Reggie – PND = 100% — highly effective

     – Hans – PND = 90% — highly effective

     – Kevin – PND = 100%– highly effective



  1. What is the clinical significanceNA. Not provided.


  1. Was information about treatment fidelity adequate? No. The investigators reported that treatment fidelity was monitored but no data were provided.



  1. Were maintenance data reported? Yes
  • For 2 of the Ps, follow-up assessments were administered 1, 2, and 3 months after the post therapy phase. Both Ps maintained accurate performances.



  1. Were generalization data reported?
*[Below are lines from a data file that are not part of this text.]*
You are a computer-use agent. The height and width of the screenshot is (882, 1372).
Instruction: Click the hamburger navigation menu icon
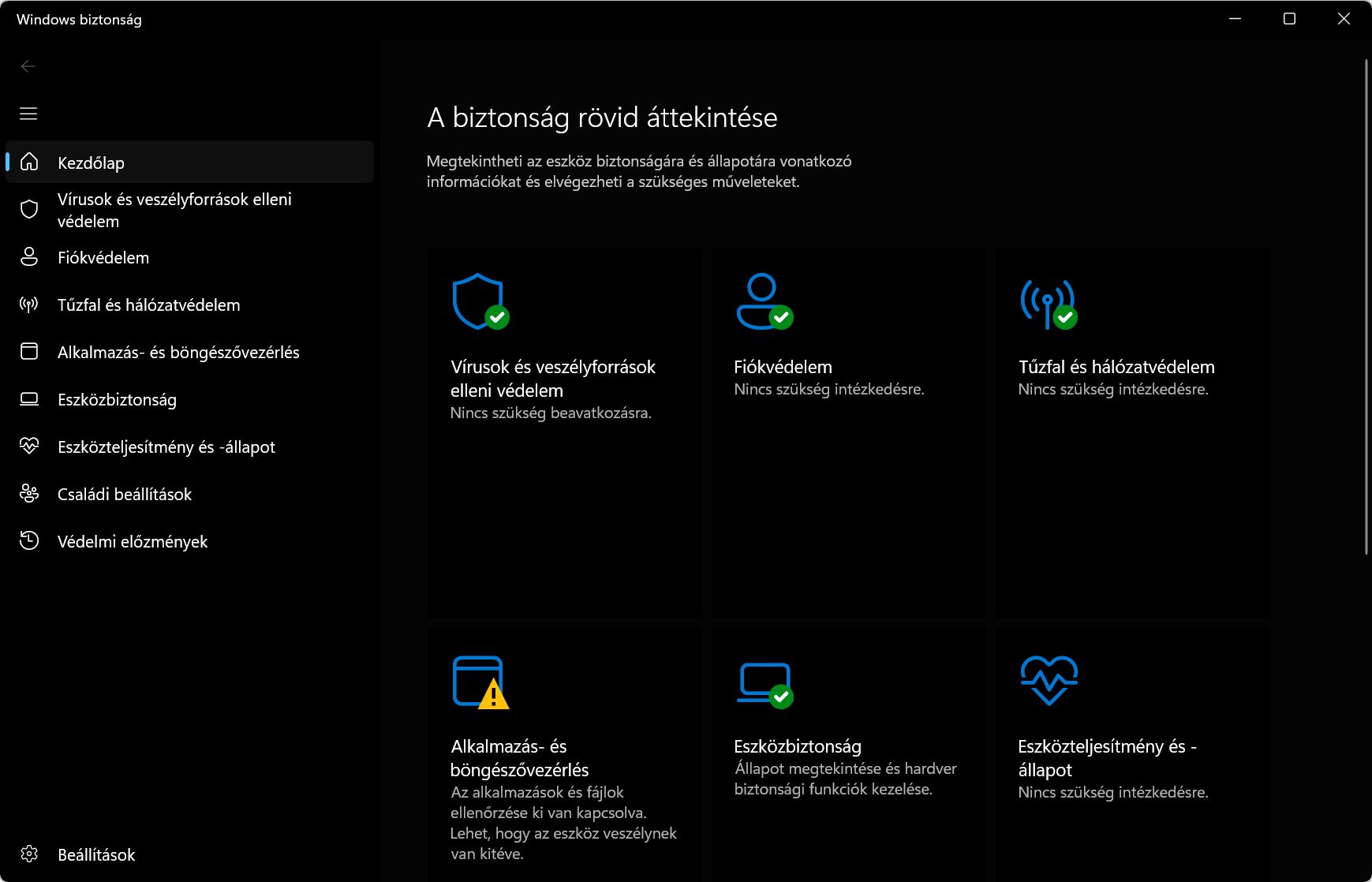(x=28, y=114)
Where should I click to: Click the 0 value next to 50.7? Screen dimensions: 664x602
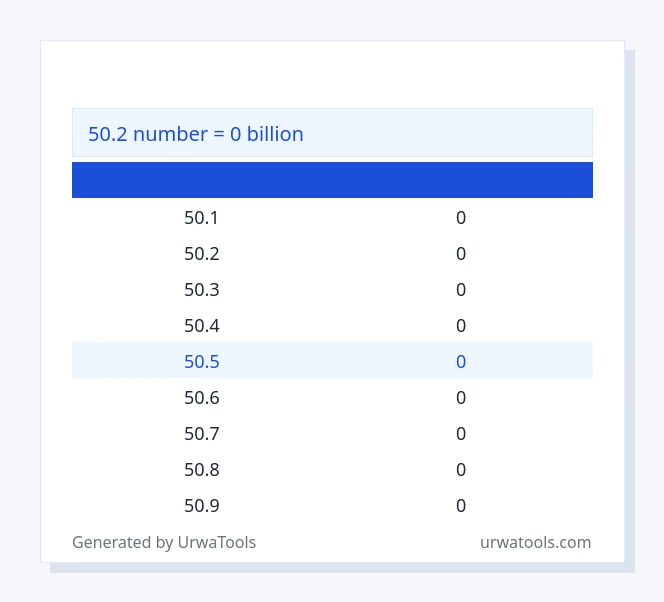461,434
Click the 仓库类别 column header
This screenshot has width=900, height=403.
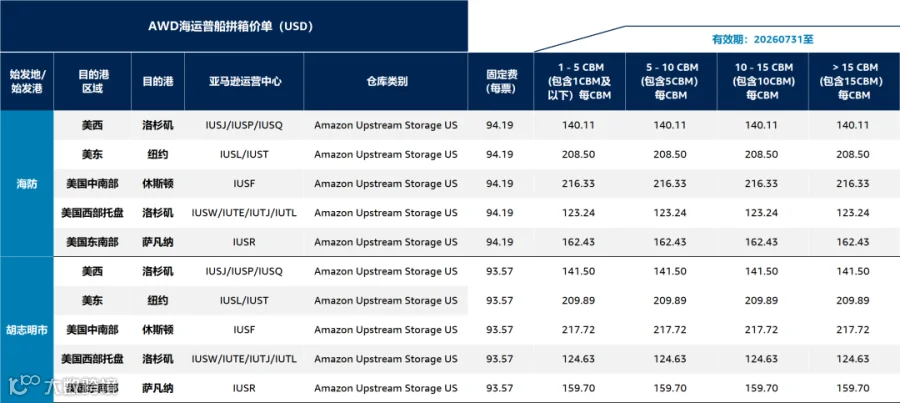pos(386,82)
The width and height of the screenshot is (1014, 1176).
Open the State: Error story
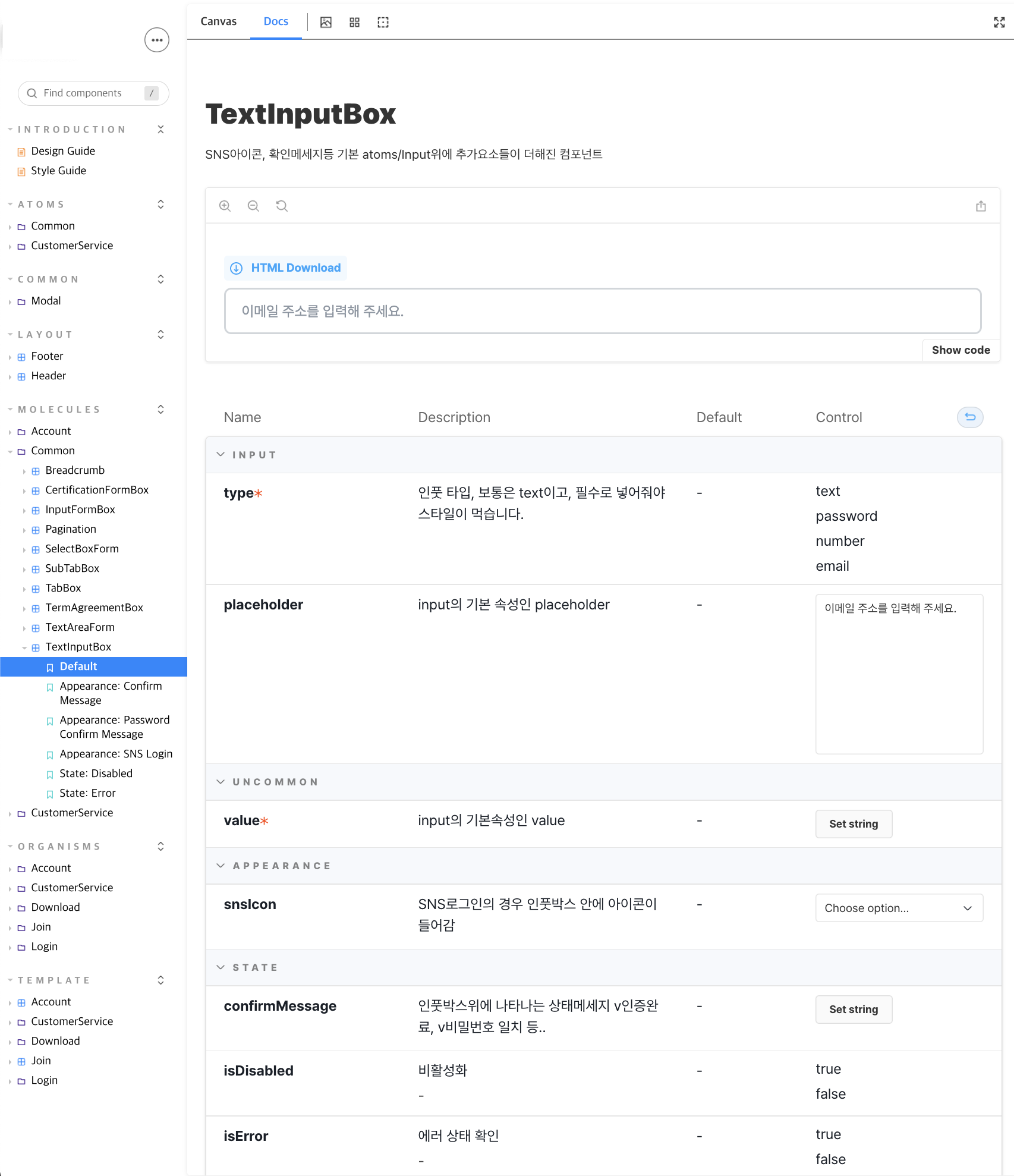87,793
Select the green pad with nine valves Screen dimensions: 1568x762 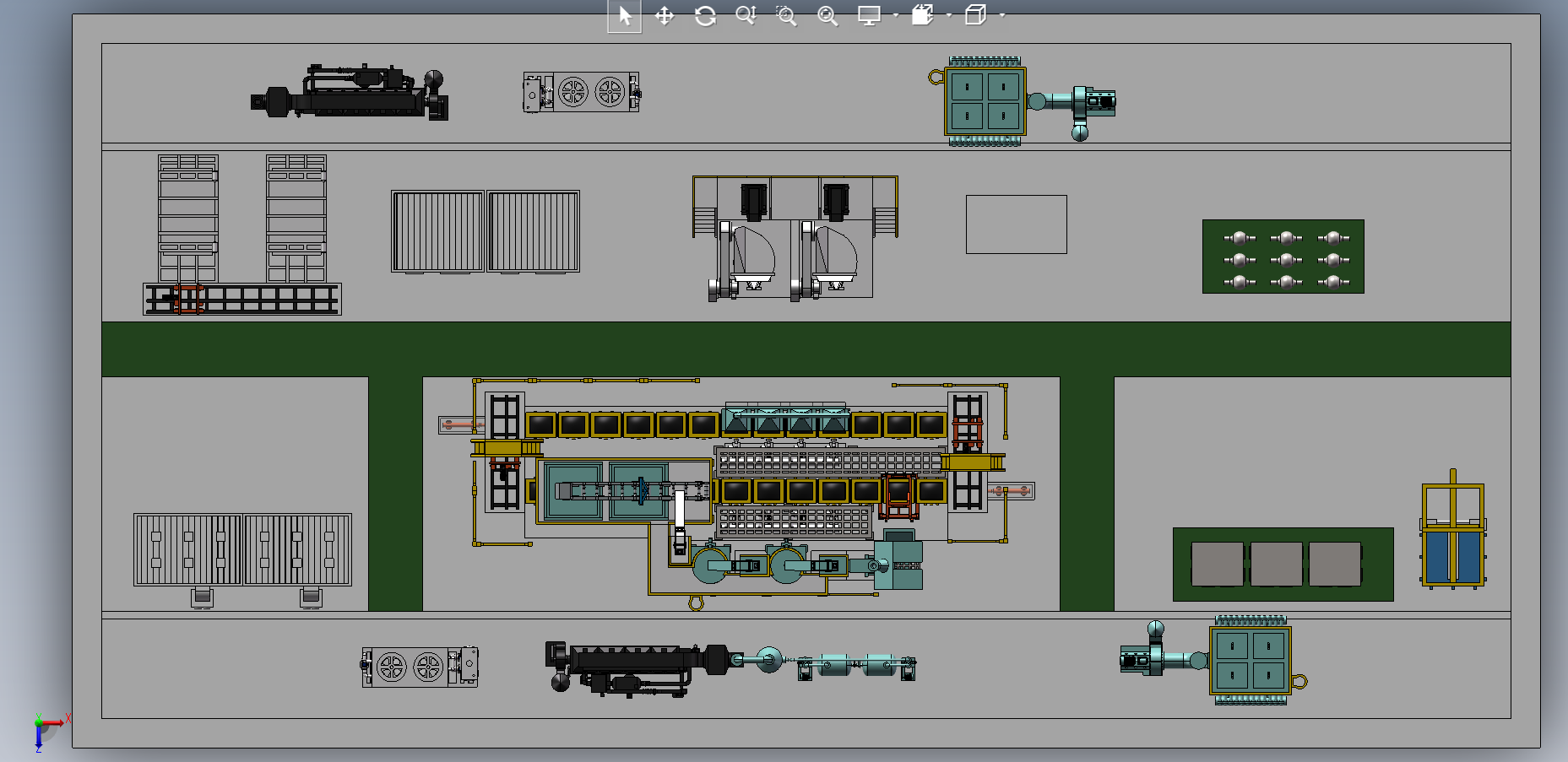pos(1283,257)
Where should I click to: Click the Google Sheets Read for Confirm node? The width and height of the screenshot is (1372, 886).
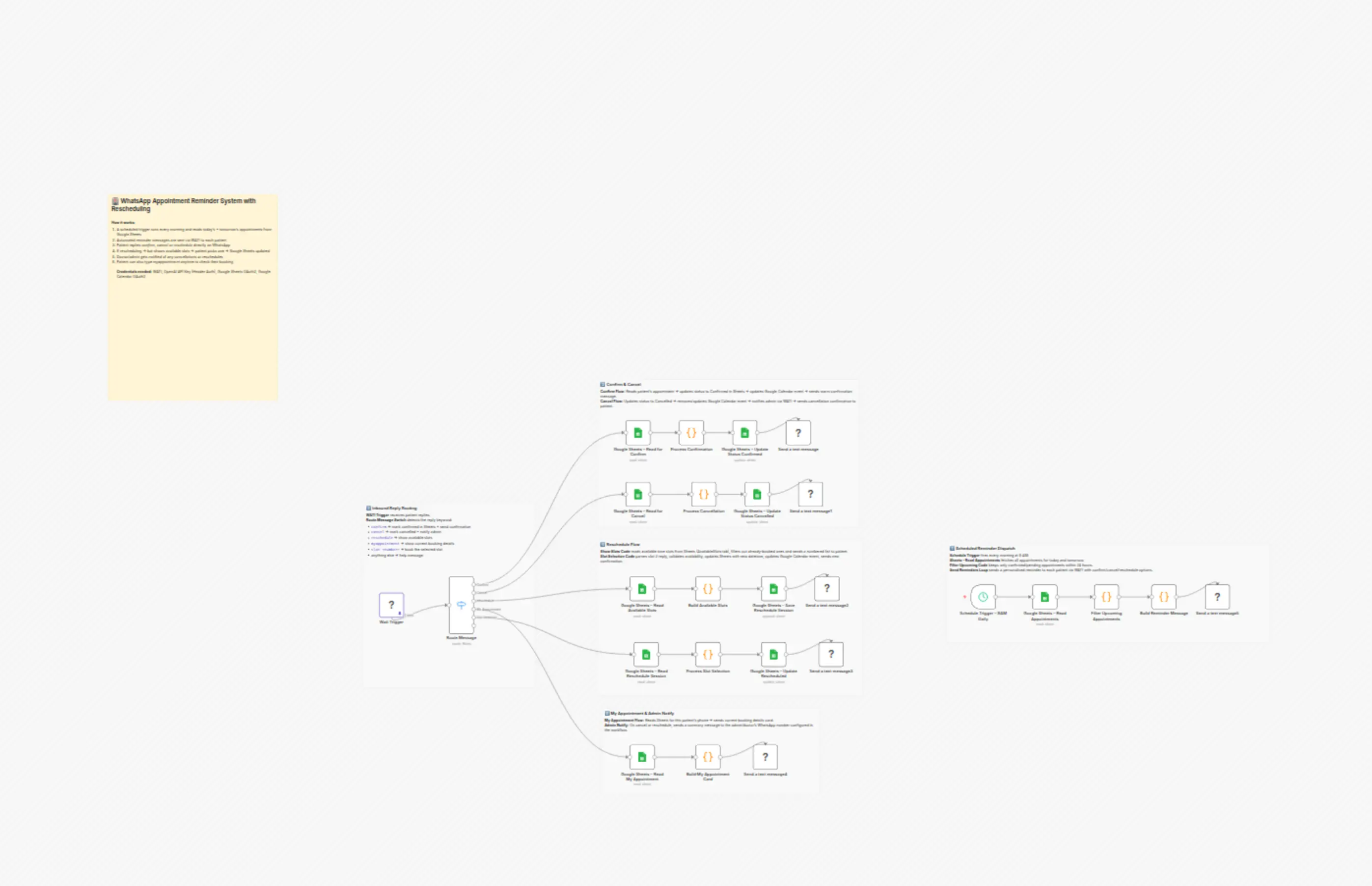click(638, 432)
Yes
  • All Ps were assessed using untrained stimuli, in untrained contexts, and with interacters who were not present during intervention. In each case, the Ps produced correct responses at a rate similar to trained cases.



  1. Brief description of the design:
  • Three boys diagnosed with ASD were subjects in a single subject experimental design investigation.
  • The investigation involved a staggered ABA design in which the Ps were administered 3, 4, or 5 sessions of preintervention (baseline) assessment.
  • The intervention consisted of 11 or 12 session administered by C.
  • The postintervention phase involved 7 post therapy sessions for all the Ps and an additional 3 session of follow-up assessment for 2 of the Ps. The postintervention phase involved procedures similar to the preintervention phase as well as generalization tasks.
  • The assessment for the pre and post intervention phases involved observing Ps’ reactions to sarcastic comments made by the clinician (C) during conversation.








PURPOSE: To investigate the effectiveness of a program designed to increase the comprehension of sarcastic remarks in conversation


POPULATION: Autism Spectrum Disorders


MODALITY TARGETED: comprehension


ELEMENTS OF PROSODY USED AS INTERVENTION: overall intonation (specific elements of intonation were not identified)




DOSAGE: 30 min per session, 2 to 3 times a week for a total of 11-12 sessions.


ADMINISTRATOR: “therapist” or parent (during Phase II)




  • Intervention progressed from contrived activities to conversation. It included generalization to untrained stimuli and contexts.


  • Treatment, for the most part, occurred in the home, although generalization activities could occur in the community


  • Treatment sessions lasted about 30 minutes. Pre-and Post – intervention sessions lasted about an hour.


PHASE 1—Rules and Videos


  • The clinician (C) provided

– rules

– models

– examples

– leading questions

– feedback (praise for correct responses; leading questions for incorrect responses)

– exaggerated cues (intense intonation and facial cues)

– brief videos of sarcastic remarks in context


  • C asked questions after the viewing of the videos focusing on cues P might use to determine if the comment was sarcastic and to provide P with a repertoire of questions to ask himself when determining if a comment was sarcastic or sincere.


  • C gradually faded the exaggerated intonation and facial cues.


  • Criterion = 80% for 3 sessions (2 Ps achieved criterion in 3 session; 1 P achieved criterion in 1 session.)


  • The investigators noted that it was not clear that this phase was essential due to the high rate of achieving criterion.


PHASE II – In Vivo Training


  • Each session involved 10 – 12 trials


  • At the beginning of each session, C stated the rule and directed P to restate it.


  • C produced sarcastic comments during conversation.


  • If P responded appropriately to the sarcasm, C praised him. If he was incorrect, C asked leading questions as in Phase I.


  • P’s intonation and facial expression were exaggerated in the first session, faded in the second session, and eliminated in the third session.


  • In each session, one -half the sarcastic stimuli were novel sentences and one-half had been used previously.


  • Intervention was administered in the home, in a park (for generalization), or in a coffeehouse (for generalization).


  • Administrators during this phase were therapists and parents/nannies. Parents and nannies were reported to be trained by the therapists.


  • Criterion = 80% for 3 sessions (2 Ps achieved criterion in 3 session; 1 P achieved criterion in 1 session.)